On November 10, AMD will formally introduce its fourth-generation EPYC CPUs, code-named Genoa. There will be three families in the AMD Zen 4 lineup: the regular Zen 4 for EPYC Genoa, the compute density-optimized Zen 4C for EPYC Bergamo, and the cache-optimized Zen 4 V-Cache for the EPYC Genoa-X series.
Additionally, the portfolio will include an affordable entry-level server option called EPYC Siena that will have the same Zen 4 cores as SP5, but on a brand-new platform called SP6 that will again place a greater emphasis on TCO optimization. The EPYC 8004 family will serve as the brand name for the lineup.
Up to 12 CCDs, 96 cores, and 192 threads are included in the standard Zen 4 lineup. 32 MB of L3 cache and 1 MB of L2 cache are provided with each CCD. The AVX-512 (256b data route), BFLOAT16, VNNU, addressable memory of 57b/52b, and an improved IOD with an internal AMD Gen3 Infinity Fabric architecture with increased bandwidth will all be included in the EPYC 9004 CPUs (die-to-die interconnect).
The AMD platform will offer options for 2, 4, 6, 8, 10, and 12 interleavings, as well as 12 DDR5 channels with up to 4800 Mbps DIMM support.
With 2 DIMMs per channel and a maximum of 6 TB/capacity per socket, both RDIMM and 3DS RDIMM will be supported (using 256 GB 3DS RDIMMs). There will be 64 IO lanes supporting CXL 1.1+ with bifurcations down to x4 and SDCI, 32 SATA lanes, 12 PCIe Gen 3 lanes, and 160 gen 5 lanes are accessible on the 2P platform (Smart Data Cache Injection).

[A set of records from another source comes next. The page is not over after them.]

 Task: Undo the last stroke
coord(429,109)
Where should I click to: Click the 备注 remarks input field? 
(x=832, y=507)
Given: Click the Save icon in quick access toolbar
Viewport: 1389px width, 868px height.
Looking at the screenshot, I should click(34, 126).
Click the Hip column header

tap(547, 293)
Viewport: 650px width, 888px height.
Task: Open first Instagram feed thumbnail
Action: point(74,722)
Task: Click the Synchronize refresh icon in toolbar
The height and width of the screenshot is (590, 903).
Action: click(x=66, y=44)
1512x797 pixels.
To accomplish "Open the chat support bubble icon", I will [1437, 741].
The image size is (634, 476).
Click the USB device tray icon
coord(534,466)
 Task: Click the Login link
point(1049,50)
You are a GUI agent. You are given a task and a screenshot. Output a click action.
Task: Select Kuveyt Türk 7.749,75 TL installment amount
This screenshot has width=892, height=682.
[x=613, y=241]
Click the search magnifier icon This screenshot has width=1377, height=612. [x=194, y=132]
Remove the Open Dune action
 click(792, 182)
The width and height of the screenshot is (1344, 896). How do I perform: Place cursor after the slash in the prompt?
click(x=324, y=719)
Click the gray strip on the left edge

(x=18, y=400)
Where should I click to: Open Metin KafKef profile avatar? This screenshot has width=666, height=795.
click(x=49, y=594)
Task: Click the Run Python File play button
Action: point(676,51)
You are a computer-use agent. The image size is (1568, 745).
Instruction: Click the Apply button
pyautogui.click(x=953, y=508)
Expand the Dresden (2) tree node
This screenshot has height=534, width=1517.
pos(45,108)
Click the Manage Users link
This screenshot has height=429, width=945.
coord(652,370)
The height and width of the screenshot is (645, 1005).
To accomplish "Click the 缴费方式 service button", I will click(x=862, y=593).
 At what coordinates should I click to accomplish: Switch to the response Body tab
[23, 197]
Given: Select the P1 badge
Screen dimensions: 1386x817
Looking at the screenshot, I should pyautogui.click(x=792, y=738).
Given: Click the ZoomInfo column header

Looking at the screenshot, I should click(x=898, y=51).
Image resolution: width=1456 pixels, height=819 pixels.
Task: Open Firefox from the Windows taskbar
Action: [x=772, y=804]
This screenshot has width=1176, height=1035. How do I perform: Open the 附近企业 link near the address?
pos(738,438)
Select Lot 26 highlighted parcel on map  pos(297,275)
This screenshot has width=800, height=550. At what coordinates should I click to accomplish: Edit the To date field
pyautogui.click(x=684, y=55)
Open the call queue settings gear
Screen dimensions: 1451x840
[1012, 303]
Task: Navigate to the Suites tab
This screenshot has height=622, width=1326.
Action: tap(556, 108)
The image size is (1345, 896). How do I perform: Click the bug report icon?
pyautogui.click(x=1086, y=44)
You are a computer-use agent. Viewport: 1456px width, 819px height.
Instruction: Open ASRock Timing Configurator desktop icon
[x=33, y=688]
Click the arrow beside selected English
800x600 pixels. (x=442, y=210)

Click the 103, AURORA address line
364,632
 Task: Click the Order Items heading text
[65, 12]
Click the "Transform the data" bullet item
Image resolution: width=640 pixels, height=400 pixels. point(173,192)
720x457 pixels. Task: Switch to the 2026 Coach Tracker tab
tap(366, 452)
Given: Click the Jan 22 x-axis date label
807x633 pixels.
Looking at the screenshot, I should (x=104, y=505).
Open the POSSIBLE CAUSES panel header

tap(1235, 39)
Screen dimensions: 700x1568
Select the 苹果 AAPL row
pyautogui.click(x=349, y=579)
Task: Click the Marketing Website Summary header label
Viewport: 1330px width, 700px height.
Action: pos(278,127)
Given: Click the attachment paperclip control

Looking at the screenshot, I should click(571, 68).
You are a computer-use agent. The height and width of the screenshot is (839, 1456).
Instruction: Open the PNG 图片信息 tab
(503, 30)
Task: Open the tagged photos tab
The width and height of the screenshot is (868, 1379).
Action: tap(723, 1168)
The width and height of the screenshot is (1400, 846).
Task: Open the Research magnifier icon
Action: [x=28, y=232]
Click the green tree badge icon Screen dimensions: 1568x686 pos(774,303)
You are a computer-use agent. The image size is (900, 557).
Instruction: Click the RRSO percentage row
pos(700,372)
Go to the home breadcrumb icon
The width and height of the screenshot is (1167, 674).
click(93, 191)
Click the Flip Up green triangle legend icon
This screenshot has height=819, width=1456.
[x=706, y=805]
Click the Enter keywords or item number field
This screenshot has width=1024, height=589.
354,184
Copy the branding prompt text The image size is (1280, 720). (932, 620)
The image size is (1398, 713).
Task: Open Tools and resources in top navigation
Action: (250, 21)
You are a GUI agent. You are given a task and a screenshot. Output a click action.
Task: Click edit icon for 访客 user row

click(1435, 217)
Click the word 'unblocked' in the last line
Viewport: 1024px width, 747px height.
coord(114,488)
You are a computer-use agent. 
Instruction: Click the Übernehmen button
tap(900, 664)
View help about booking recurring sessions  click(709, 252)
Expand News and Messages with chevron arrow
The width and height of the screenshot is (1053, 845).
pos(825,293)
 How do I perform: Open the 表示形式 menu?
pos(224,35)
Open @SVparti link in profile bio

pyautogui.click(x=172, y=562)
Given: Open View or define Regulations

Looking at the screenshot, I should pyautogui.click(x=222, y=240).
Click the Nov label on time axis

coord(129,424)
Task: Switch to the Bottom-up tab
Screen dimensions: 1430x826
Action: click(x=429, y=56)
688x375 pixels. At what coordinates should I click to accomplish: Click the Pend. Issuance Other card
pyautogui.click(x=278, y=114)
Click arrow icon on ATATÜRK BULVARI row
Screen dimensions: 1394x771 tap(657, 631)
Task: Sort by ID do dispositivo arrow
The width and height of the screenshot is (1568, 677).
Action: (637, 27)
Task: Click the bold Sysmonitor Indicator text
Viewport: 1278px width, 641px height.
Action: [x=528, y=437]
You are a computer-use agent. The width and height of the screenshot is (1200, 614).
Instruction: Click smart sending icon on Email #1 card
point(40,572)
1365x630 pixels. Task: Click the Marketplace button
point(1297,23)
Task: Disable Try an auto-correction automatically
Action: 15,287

The EPYC 9000 “Genoa” CPU range from AMD will significantly improve performance for servers. A 192-core and 384-thread dual-socket setup would undoubtedly break several world records since we have already seen a partial 128-core/256-thread configuration defeat all current-gen server CPUs. By the end of the year, AMD’s EPYC 9000 Genoa CPU line is anticipated to be available in servers, considerably ahead of Intel’s Sapphire Rapids-SP Xeon line, which is now scheduled to launch in early 2023.